Город встречает меня сонной тишиной. Боковые его улочки поросли травой, там гуляют козы, поросята. На главной улице в вечерней золотистой пыли притихли двухэтажные домишки. В верхних окнах большого краснокирпичного здания больницы еще пламенеет солнце. Скоро оно зайдет. В этом маленьком городе тоже много высланных из Таллинна женщин. Те, что уже получают письма из лагерей, чего-то ждут, на что-то надеются. «Главное, не поддаваться, всем сейчас тяжело», – говорят они. Но есть женщины с потухшими растерянными глазами, им все равно, они не ждут своих мужей и ни на что не надеются. Вот идет мне навстречу высокая женщина, худая, с мертвенно-бледным, несмотря на летнее солнце, лицом. Ее длинная фигура закутана в старую вязаную кофту, в руках у нее маленькая скамеечка – сидя на ней, она полола совхозные огороды. Нагибаться ей трудно – болит спина. Что же делать, без работы не проживешь, она ведь одинока как перст. «А вы хорошо выглядите, Таня», – как будто с упреком говорит она мне. Я с трудом узнаю ее. Это жена бывшего царского генерала Васильковского, расстрелянного в сороковом году. Когда-то она была очень красива.

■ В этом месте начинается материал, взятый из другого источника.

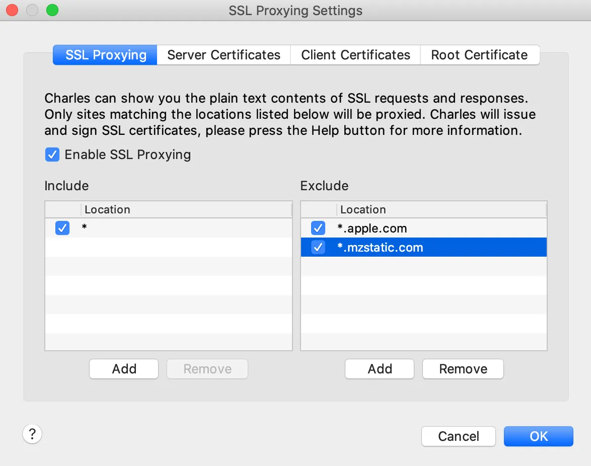The image size is (591, 466).
Task: Select the SSL Proxying tab
Action: tap(106, 55)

Наконец я нахожу дом, в котором живет наша хорошая таллиннская знакомая – Мария Сергеевна Лузгина, дочь известного профессора Острогорского. Стучу. Тишина. Стучу еще раз, потом толкаю дверь – она открыта, и вхожу. В полуподвальной комнате темно и сыро. Мария Сергеевна лежит на деревянной койке, она еле поворачивает голову в мою сторону и очень равнодушно здоровается. Что с ней? Это была такая живая, немного даже дерзкая женщина, некрасивая, элегантная и остроумная, она пользовалась большим успехом. Теперь она лежит с пустыми глазами, ее ярко-рыжие волосы коротко острижены, шея забинтована, опухшее лицо посерело. И она жалуется, жалуется …
«Уже сколько ночей невозможно спать, мучает огромный чирей на шее, его уже резали, придется, видно, еще раз. Боли страшные. Да и все у меня болит – низ живота, спина, наверное, рак, наверное, скоро смерть». Она смотрит на себя в маленькое зеркальце.
– Скажите, Таня, я очень изменилась, я очень страшная?
– Что вы, – говорю я, – вы нисколько не изменились.